The first movie of the week is Rachel Getting Married. The film stars Anne Hathaway as Kim, a troubled young woman returning home from some sort of incarceration just in time to experience the chaos of planning and preparation going on there for her sister Rachel’s wedding the following day. Rachel is played wonderfully by Rosemarie DeWitt.

The movie is shot as if a camera were hidden in the room simply recording everything that happens—good and bad or, as is the case here, boring or not (more the former). Most things in life are not good fodder for a movie and I contend that this is why Hollywood embellishes everything so much. This is the perfect example of why we don’t just record everything and call it a movie.

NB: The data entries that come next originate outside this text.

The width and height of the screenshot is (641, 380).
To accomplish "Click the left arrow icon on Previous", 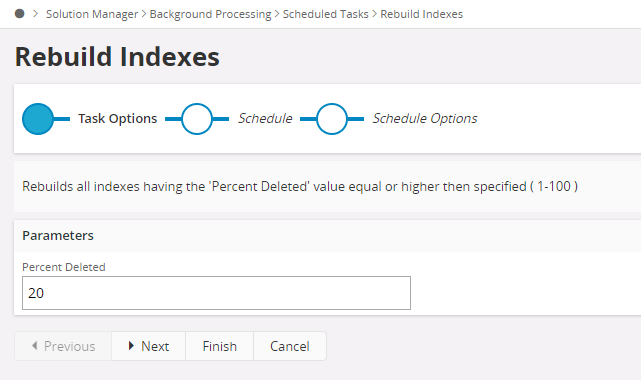I will point(35,346).
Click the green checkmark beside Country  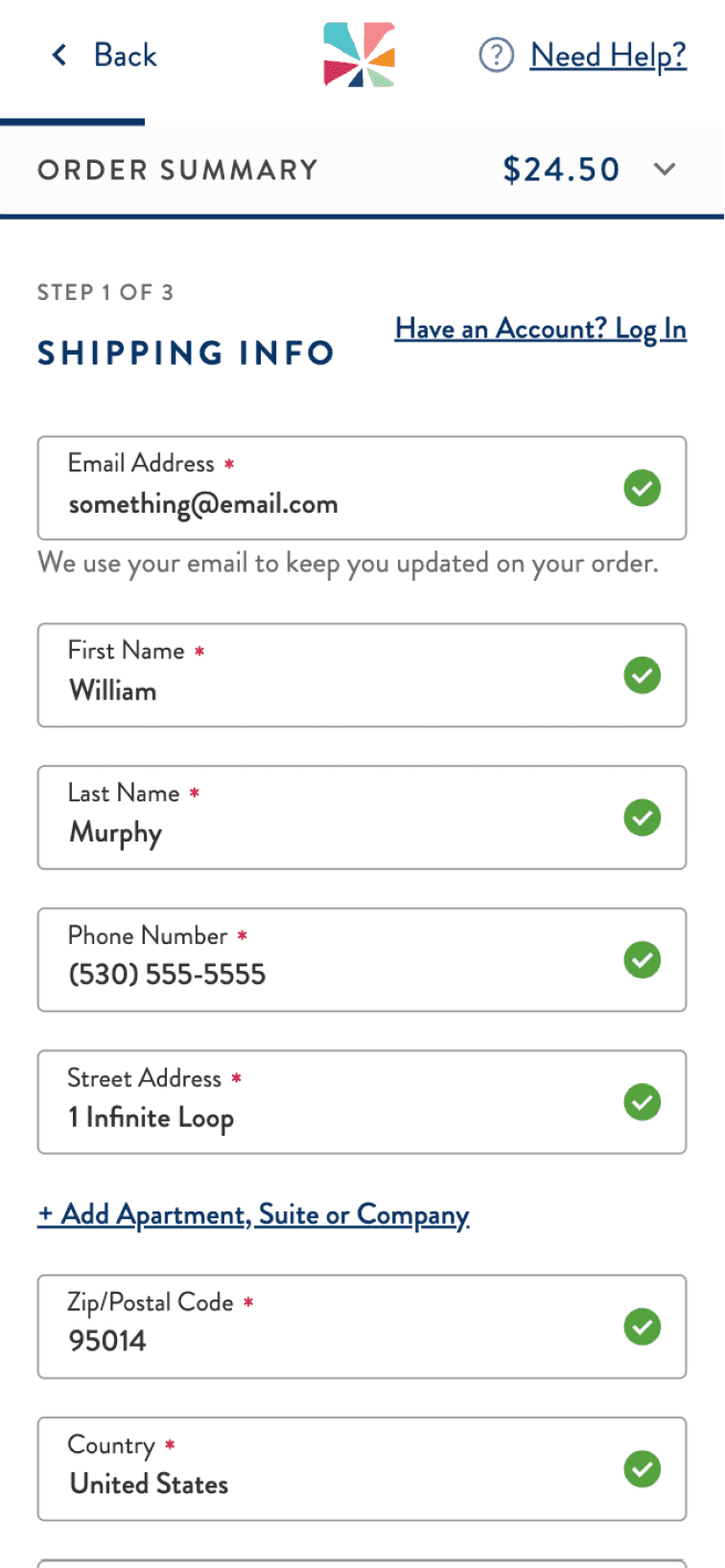(643, 1468)
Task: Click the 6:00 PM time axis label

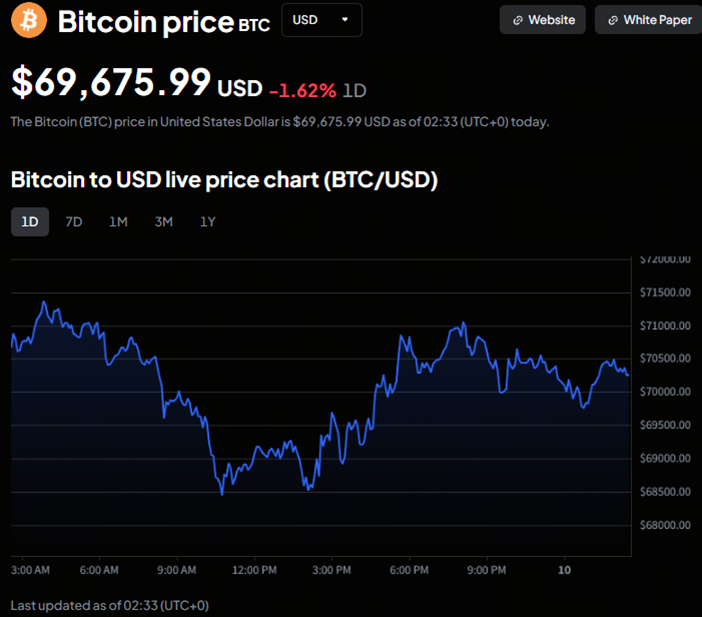Action: pyautogui.click(x=408, y=570)
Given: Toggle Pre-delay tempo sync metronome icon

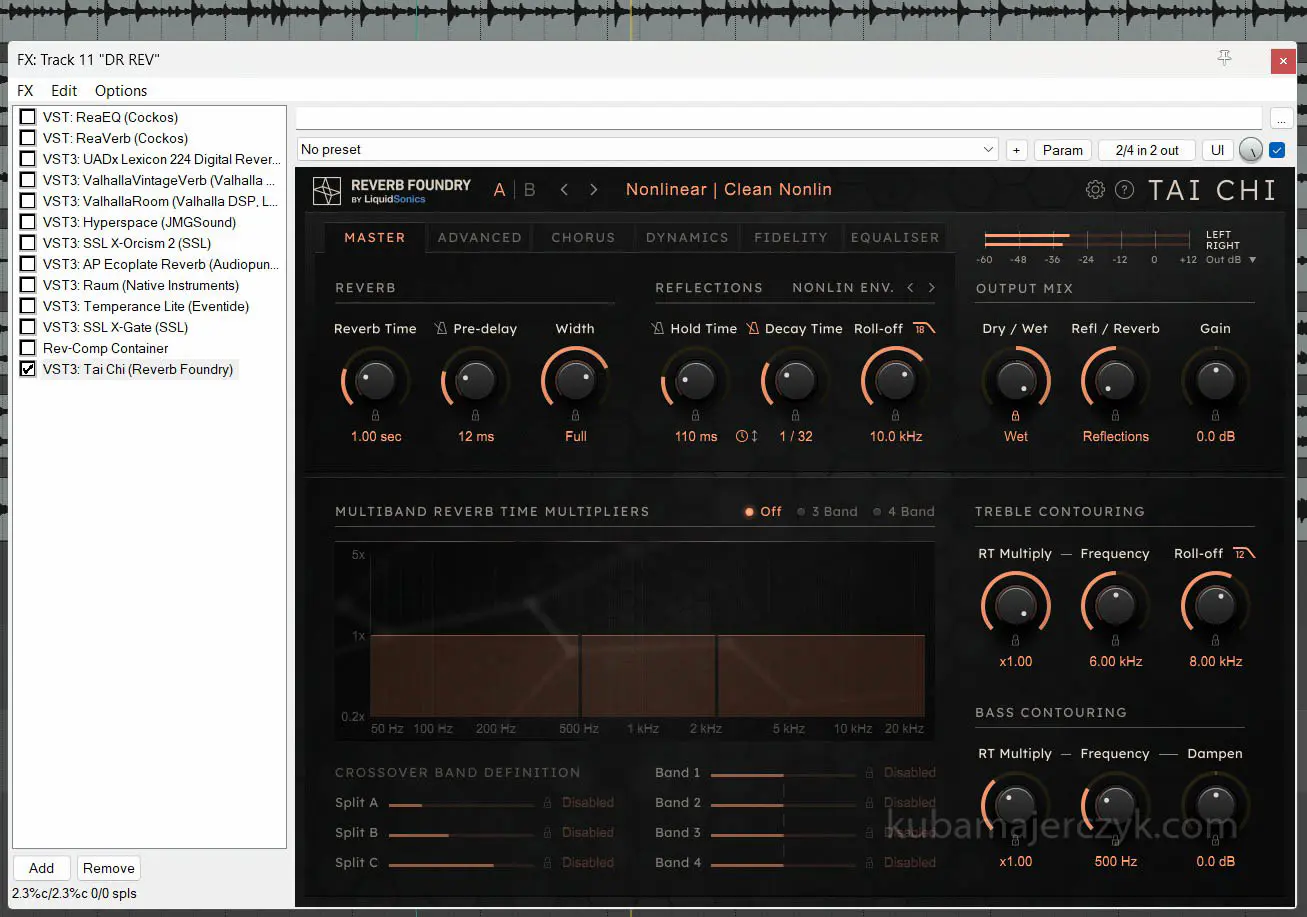Looking at the screenshot, I should pos(441,329).
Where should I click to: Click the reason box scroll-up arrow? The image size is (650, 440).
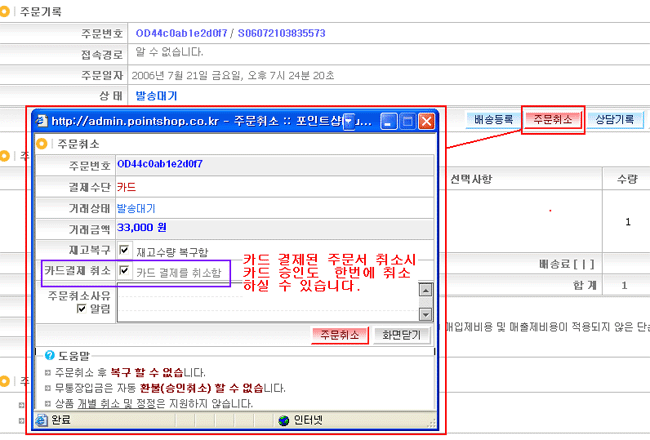[424, 290]
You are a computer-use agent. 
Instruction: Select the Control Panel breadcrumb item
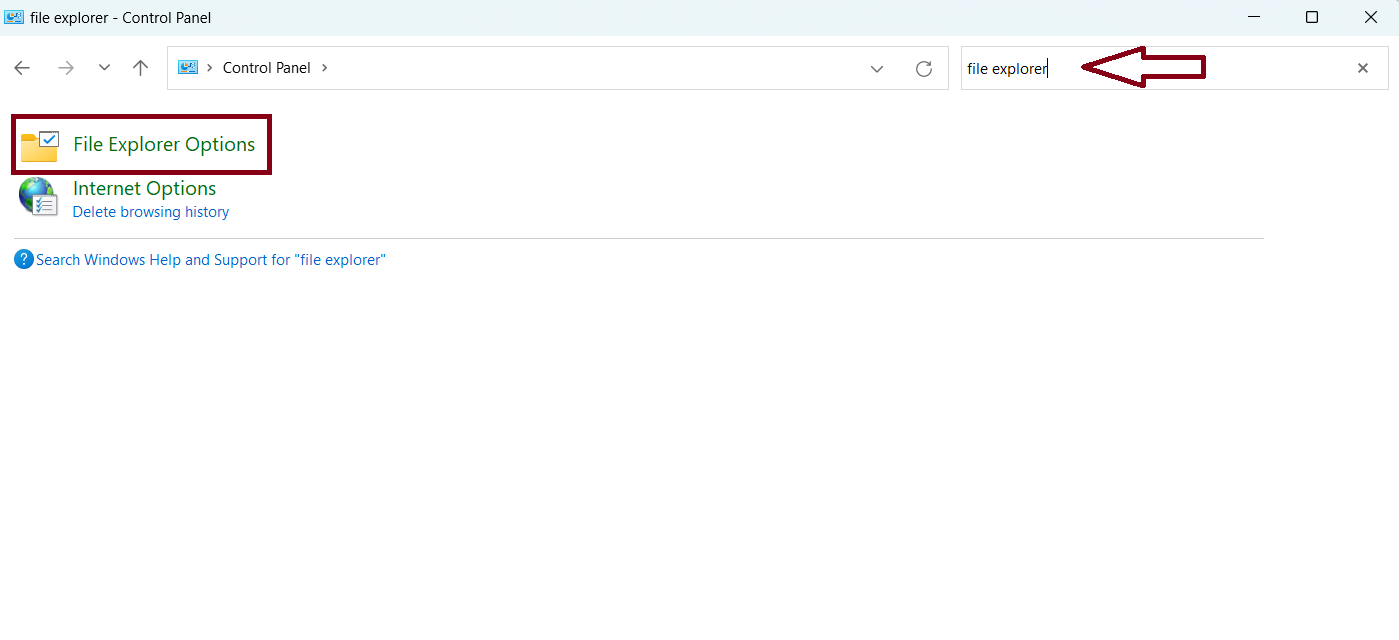click(266, 68)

It’s what I refer to as a “slice of life” film and they almost always turn out to be a total bore — like looking at your neighbors vacation photos for two hours.

We get one scene that runs for 10 minutes that focuses almost exclusively on a fully-realized, fully-detailed “race” between the father of the bride and the groom-to-be over who can fill the dishwasher better. I’m not joking. The entire scene exists to spend 10 seconds on the closing shot to tell us something we all already gathered. Other scenes drag on like this seemingly forever. The wedding reception shows what feels like every song the band plays, in real time, and we see various characters dancing for the entirety of the songs. When the scene does change it changes to another song and more people dancing. Once in a great while we see a shot of Kim looking despondent.

In all there are perhaps two or three scenes of any real merit in the entire movie. It just wasn’t worth the hassle to get to the meat here. It was like driving all day to get to a buffet that only offers one option. As a result I will have absolutely no interest in, of course, Rachel Getting Divorced if any such film ever gets made.